Violent radicalisation suggests a linear process, a series of incremental steps through which a person eventually comes to accept violence as a political tactic. In reality, becoming involved in a terrorist group is way messier than that.
What makes an 18-year-old boy like Jake Bilardi go to Syria to fight to the death for Islamic State, or British teenage girls Kadiza, Shamima and Amira sacrifice themselves to a life of brutality? This has as much to do with appeal as it does with a process of radicalisation. And it’s about time we recognise this because IS certainly does.
IS is not succeeding in luring our young men and women to their cause because they are making an intellectual argument, but rather because their slick use of social media provides a seductive machinery that successfully taps into the complex and contradictory emotions of youth.
For teenagers such as Jake, the IS narrative makes sense out of a confusing world. Fighting and violence seamlessly merge with concepts of purpose and agency. Others join IS in search of excitement and adventure, or to escape from criminality and reinvent themselves as ‘somebody’ in a world that idolises fame.
British Jihadi John is the perfect example of a young man reinventing himself from a shady past in the UK by becoming one of the most violent popular icons of IS.
For those like the recent perpetrators of the Paris attacks who cannot make the trip to Syria or Iraq, violence turns against the home country in view of achieving a goal that is no longer perceived as virtual.
The appeal of IS lies in its innovative narrative that has eventuated in the physical establishment of a caliphate supported by force of arms and also in an extremely slick and savvy marketing campaign and clever packaging of its extremist narrative.
The marketing approach taken by IS has been efficient as it operates on multiple social platforms, injecting extremist views into mainstream social media. It has an official Twitter account, posts on YouTube and has individual sponsored Facebook accounts. Carefully packaged images and humorous videos promote the romanticism of war, the promise of an idyllic life in the Islamic State and a sentiment of brotherhood and sisterhood. Last year’s marketing campaign aimed at recruiting young Westerners depicted Nutella chocolate spread and cats.
Life with IS is portrayed as not so different to young people’s daily lives in the West. The use of cat memes on IS Twitter accounts banks on their cuteness to distant IS from a more violent image of warfare and to engage with a wider audience. In contrast, videos of fighters riding in the back of trucks with guns give ‘coolness’ to joining IS. The aim is to appeal to young Westerners to join IS ranks but also to normalise anti-social violent behaviour.
Social media offers teenagers both a private and communitarian space in which emotions thrive and where teenage vulnerabilities and behaviours are groomed by IS with their promise of a better place.
The caliphate is no longer a utopian mirage – it can be experienced and visited. The virtual world of the caliphate is now connected with the physical experience of IS. With the establishment of a caliphate, young men and women not only have a sensory experience but also the opportunity to be part of a common project that provides a sense of belonging, meaning and a purpose.

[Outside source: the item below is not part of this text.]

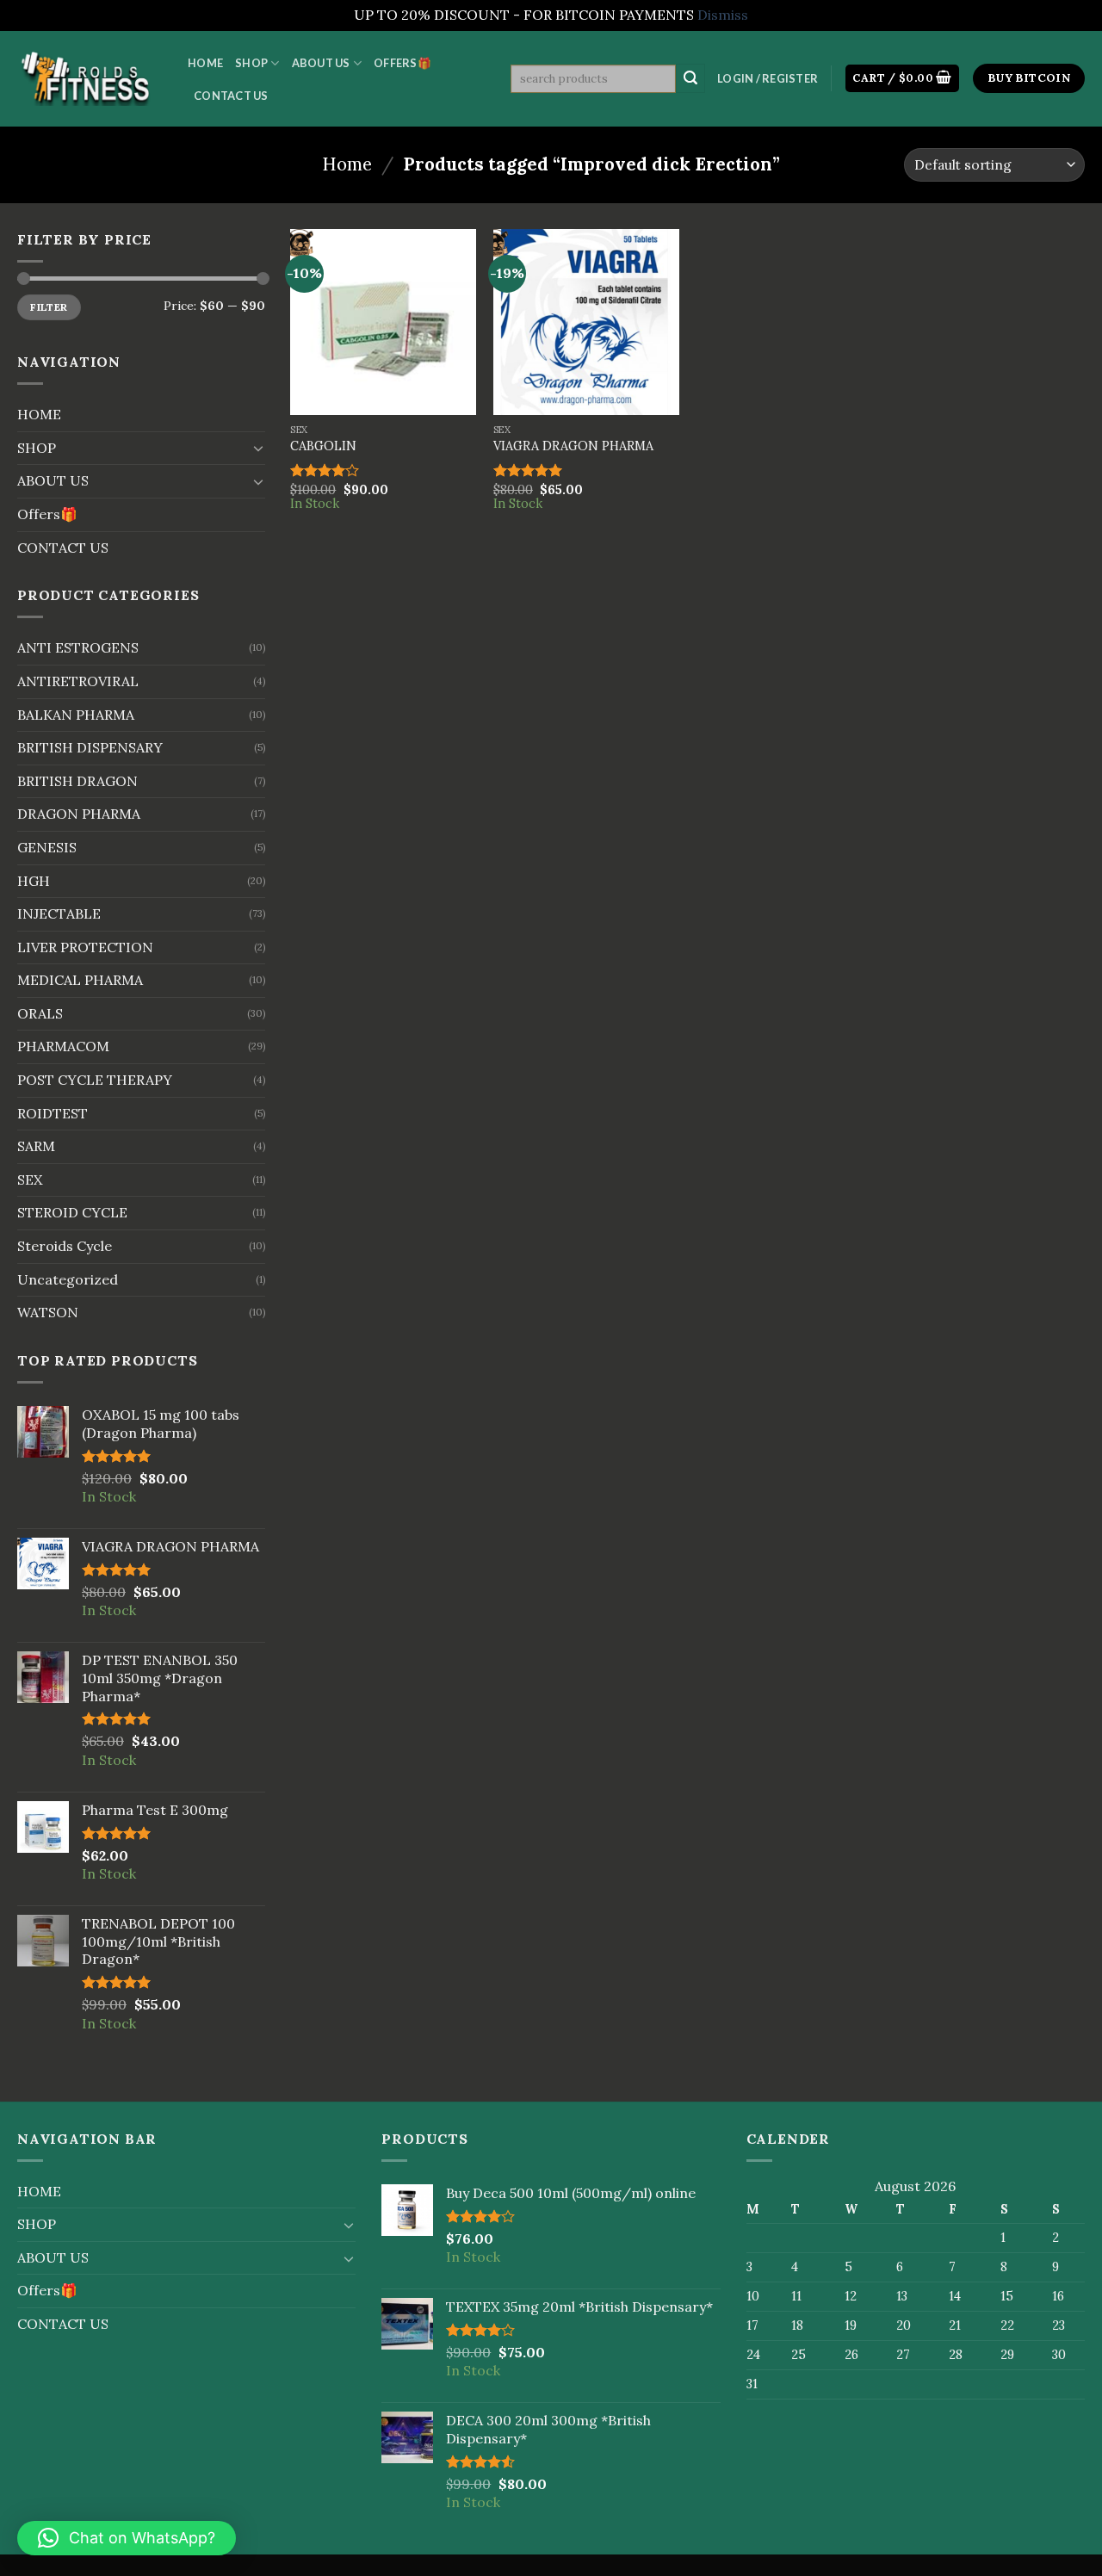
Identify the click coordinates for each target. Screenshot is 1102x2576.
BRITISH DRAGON (77, 781)
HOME (205, 63)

While teenagers used to run away from home as a form of rebellion, they now have the opportunity to embark on the rebellious and dangerous journey of IS.

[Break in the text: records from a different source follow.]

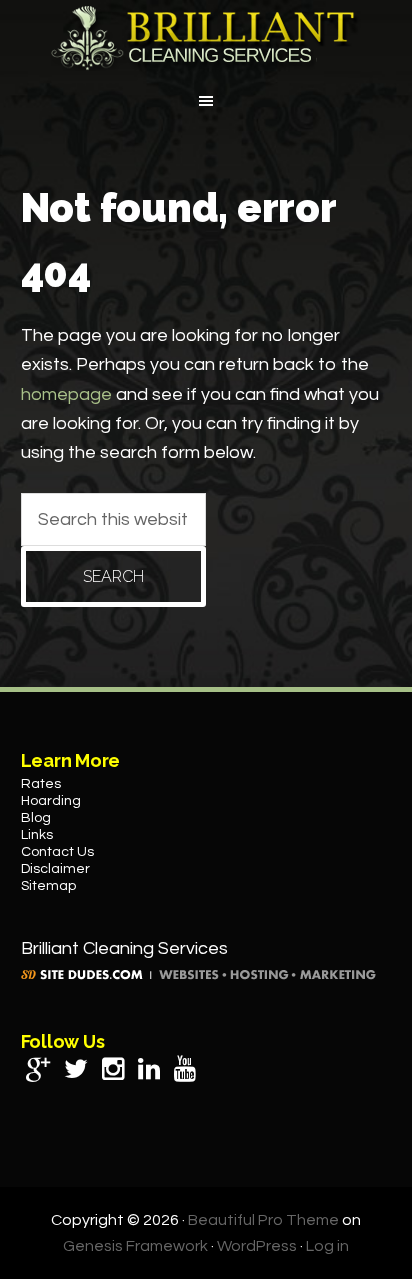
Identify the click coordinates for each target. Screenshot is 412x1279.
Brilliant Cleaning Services (206, 38)
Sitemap (48, 886)
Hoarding (51, 801)
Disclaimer (55, 869)
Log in (327, 1246)
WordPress (257, 1246)
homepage (66, 394)
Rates (41, 784)
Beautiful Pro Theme (263, 1220)
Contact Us (57, 852)
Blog (36, 818)
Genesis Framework (135, 1246)
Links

Like any predator, IS knows its target. They tap into the vulnerabilities of youth in a game of seduction that has devastating effects not only to those targeted, but to their families, communities, and societies at large. Offering youth a non-violent way of meeting their need for belonging and identity, as well as for justice, purpose and action will be key in countering the power of IS. If we don’t address emotional needs we are missing the point.

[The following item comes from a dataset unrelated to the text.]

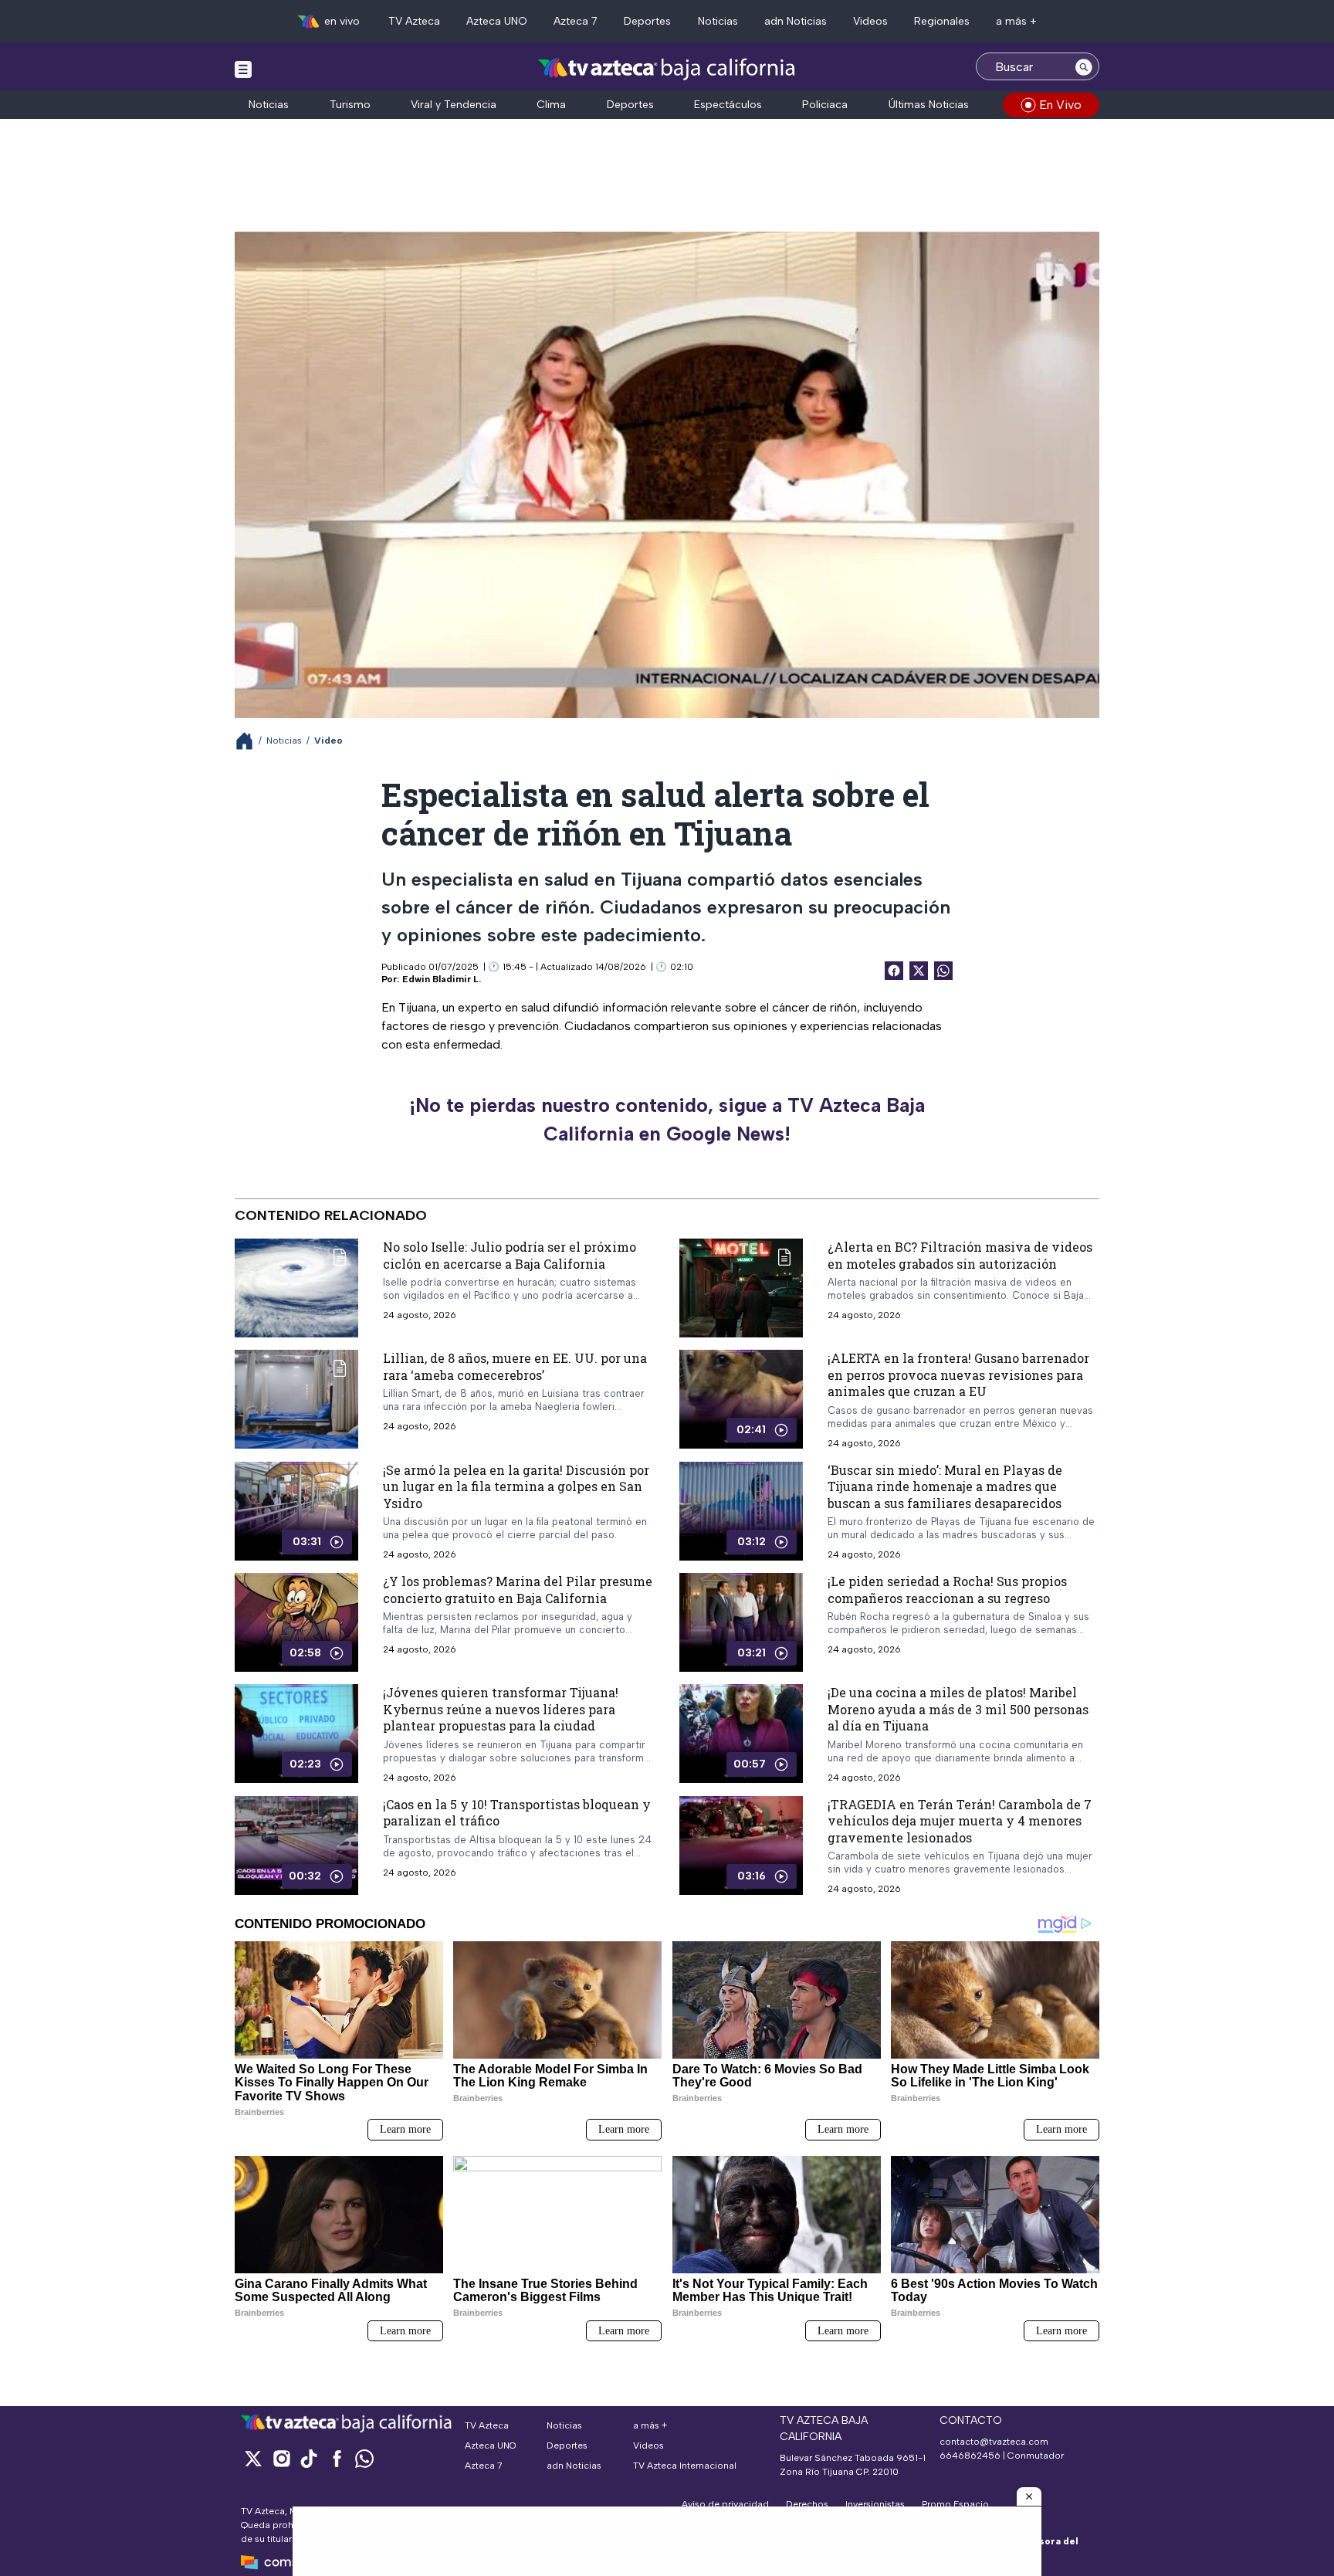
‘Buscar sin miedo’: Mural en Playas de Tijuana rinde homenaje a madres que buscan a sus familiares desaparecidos (945, 1485)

Understanding this appeal is one of the pressing challenges for governments seeking to counter violent extremism. Understanding the vulnerabilities of those for whom this appeal resonates is the other.
Appeal and vulnerability are issues with a strong emotional component. Emotions are more than just individual reactions: they are an important component of understanding, constructing, and interpreting the world and one’s identity.
Emotions contribute to the development of beliefs and to deciding who or what is a source of credible information. They contribute to the construction of morality and therefore to decisions about what kind of behaviour is considered permissible or not.
Emotions also affect the judgments someone makes about the possibilities of a rewarding life or towards those they see as either facilitating or blocking their chances of achieving this. In short, we all live in complex emotional landscapes and no more so than our youth who are in the process of searching for meaning, purpose and belonging in their lives.
As Foreign Minister Julie Bishop has stated, the fight against IS “will take years, decades, potentially a generation to resolve”. To understand why a person is drawn to the IS project we must understand the interplay between the IS global narrative and locally specific vulnerabilities.
This means not only developing a more sophisticated understanding of the role of social media in seducing people into a life of violence, but also understanding why the message resonates with some young people. Emotions are part of the solution and need to be in the picture. When we attend to this we will be better positioned to debunk the romantic myth of the IS foreign fighter.
Dr Debra Smith is a lecturer in criminology at the Navitas College of Public Safety. Dr Virginie Andre is a research fellow at the Alfred Deakin Research Institute for Citizenship and Globalisation at Deakin University.